I got all verklempt when Hackett and Phillips worked together.
I just thought it was so cool to hear them play together on a couple tracks on Out of the Tunnel's Mouth.
I got all verklempt when Hackett and Phillips worked together.
I just thought it was so cool to hear them play together on a couple tracks on Out of the Tunnel's Mouth.
High Vibration Go On - R.I.P. Chris Squire
I don't understand why Rutherford stopped working with him after he left.
Rutherford's recent memoirs might give you some answers (very interesting read).
But what you say is not entirely true: Rutherford worked with Phillips on his first album The Geese and the Ghost, and Phillips played all the keyboards on Rutherford's own first album Smallcreep's Day.
Not just a Genesis fanboy.
How do you know he didn't? We know that the beginning of The Musical Box was a Ant/Mike thing (to the point that Tony has even admitted that Ant should have had a songwriting credit on that one), and there were apparently a number of things they wrote together, some of which ended up being part of the two big pieces on The Geese And The Ghost. So it's quite possible there were a bunch of things the two of them did together, which Mike presented to the band, but only The Musical Box thing escaped veto by the others.
Or, possibly, given that we know that the band has at times "cannibalized" older compositions, there could be another number of things on later records that had their origins in something Mike and Ant worked on together.

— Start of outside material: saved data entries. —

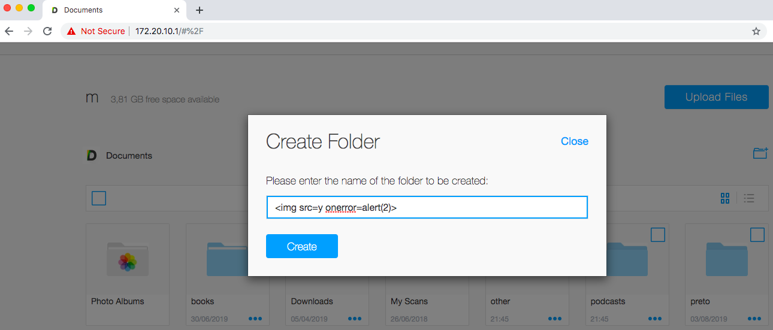
Task: Open three-dot menu for preto folder
Action: click(x=754, y=319)
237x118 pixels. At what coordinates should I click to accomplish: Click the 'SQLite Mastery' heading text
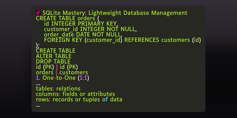pyautogui.click(x=63, y=13)
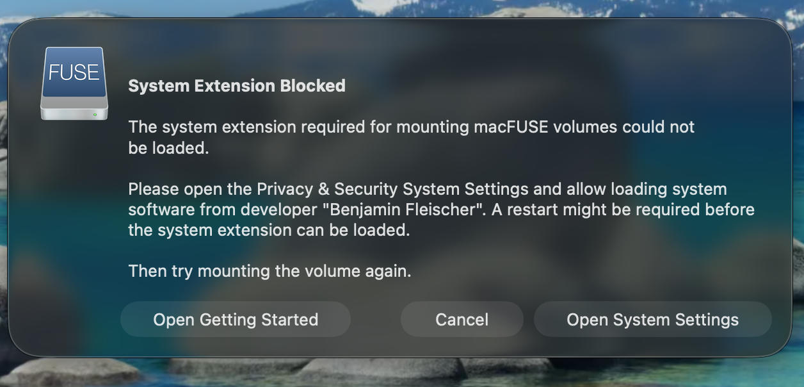The width and height of the screenshot is (804, 387).
Task: Click "Then try mounting the volume again" text
Action: pyautogui.click(x=269, y=271)
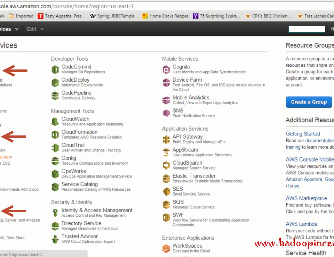Open CloudWatch via its icon
Screen dimensions: 334x257
(x=55, y=122)
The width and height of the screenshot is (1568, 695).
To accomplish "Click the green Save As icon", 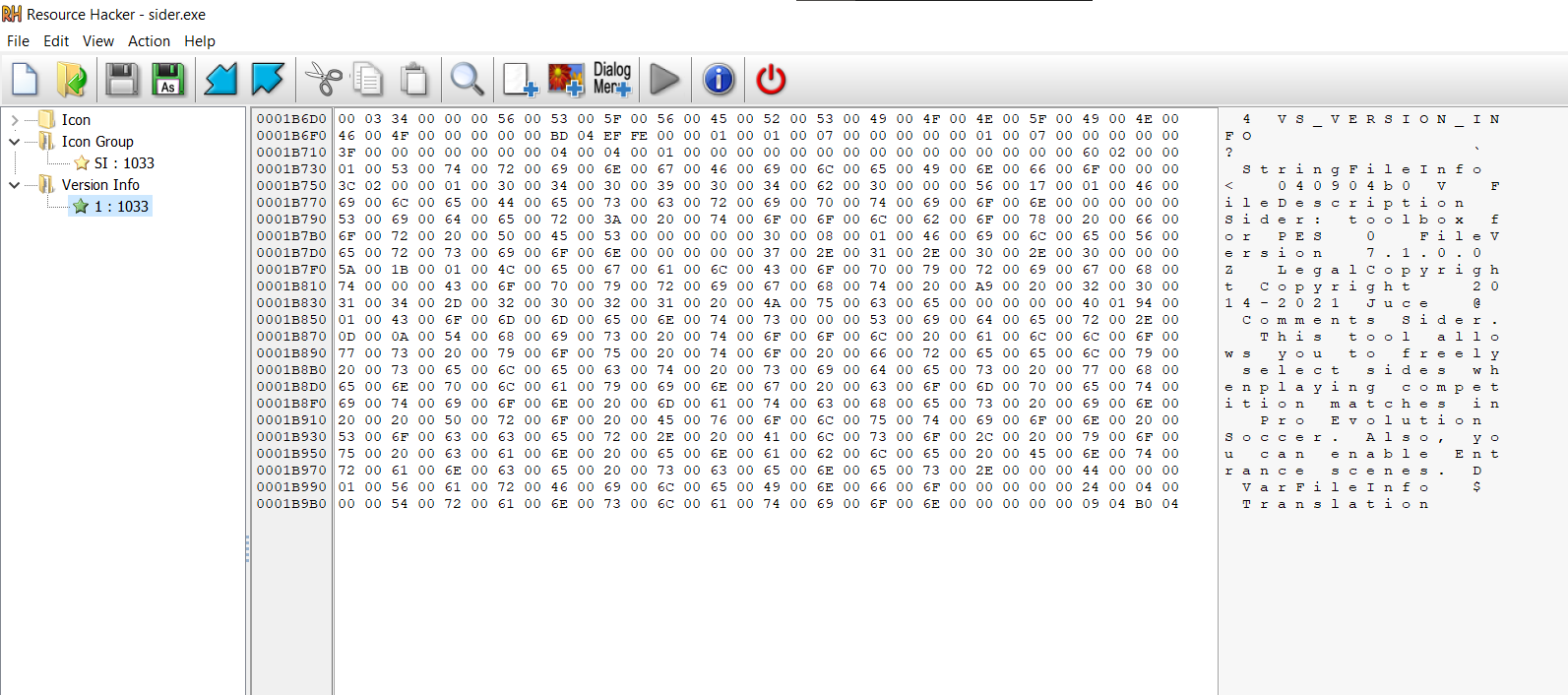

^ iirc, some of those kinds of tracks showed up in Ant's Archive Collection series.
Interesting discussion, but I'm a big believer that we're the confluence of our experiences to date, and that things might happen, were things to have played out differently, but it's hard to predict how they would have transpired.
Were the members of Genesis capable enough to have attracted some attention without Gabriel!? Perhaps, but without Gabriel setting the precedent, Ciollins - were he to have emerged as a singer at all - would have been undoubtedly different, given that, for the first two post-Gabriel records, he was doing his level best to sound like Gabriel. How would he have sounded without Gabriel to create the initial context? We'll never know. Plus, shy as he may have been, Gabriel's magical rehearsed song intros, costume changes and overall theatrical antics were also precedent setting. Was the group playing behind him great? Of course. Were they strong writers? Absolutely.
But it was the sum total of all five guys that made early Genesis what it was, and whether or not that group would have made it with a different singer is like asking if pizza would be as good with a sauce that wasn't tomato-based. It sure is possible....but the concept is so different, so foreign, that it is simply a question for which there is no clear answer.
That said, because of all that, my suspicion is no, simply because it was the chemistry of all five together that brought about the early successes (crtiical if not commercially) that led, step by step as changes began to creep in, to the more massive successes the group would ultimately enjoy.
They actually made it without Gabriel. And most probably they would not have made it, if he had not left.
Yeah that's the most accurate view. The split allowed for both of them to reassess and re-orientate themselves musically in order to keep up with slightly different strands of the musical curve.
If they'd have stayed in the fey Hogweed configuration, the punk rock/New Wave/AOR juggernaut would have made them as relevant to the late 70's as, I dunno, Griffin, and would have finished them completely.
My 2 cents.... as mentioned, the costumes created the BUZZ about the band, which in hand got them noticed. Back in the day, being a GENESIS fan was in the minority... but us followers were DEEP fans, not many girls went to the concert and I would venture to guess that MANY of the audience here in the states (at least in NYC and north Jersey) were aspiring musicians.
Stands to reason (no matter whose idea it was) that the costumes had a lot to do with getting GEN notices.
Jim
Yes, but would they have gotten there without having had Gabriel in the band until 1975? Of course they ultimately made it...but it was the inevitable progression of which Gabriel was an important part.
Would they have become the arena-huge pop group,without having gone through the Gabriel years? That's the question that you are evading....
True, but again: where they ended up was inevitable consequence. Even without Gabriel, their early writing would not have reflected the power pop of later years. So saying they did make it without Gabriel doesn't answer the question of would they have achieved what they ultimately did without having had Gabriel, who clearly helped put them on the map' even if not achieve the massive commercial success of later years.
I am evading it, because it is a pure speculation. I can only tell that their success was built on stripping off everything from their proggy past, which includes any Gabriel influence. And judging by the distance between the solo careers of Collins and Gabriel, and the proximity of Collins' own albums and the output of three-piece Genesis, I am quite confident that Phil would have made it anyway, without anyone from the band.
Last edited by Jay.Dee; 07-19-2014 at 09:19 AM.
What would have happened to Genesis if Phil Collins left the band altogether and just did his solo career after "In The Air Tonight" became a huge hit? I kinda get the sense that Phil and Genesis had a co-dependancy. One probably wouldn't have made it without the other in the 80s. In the early 80s I couldn't tell the difference between a solo Phil radio hit, or a Genesis radio hit.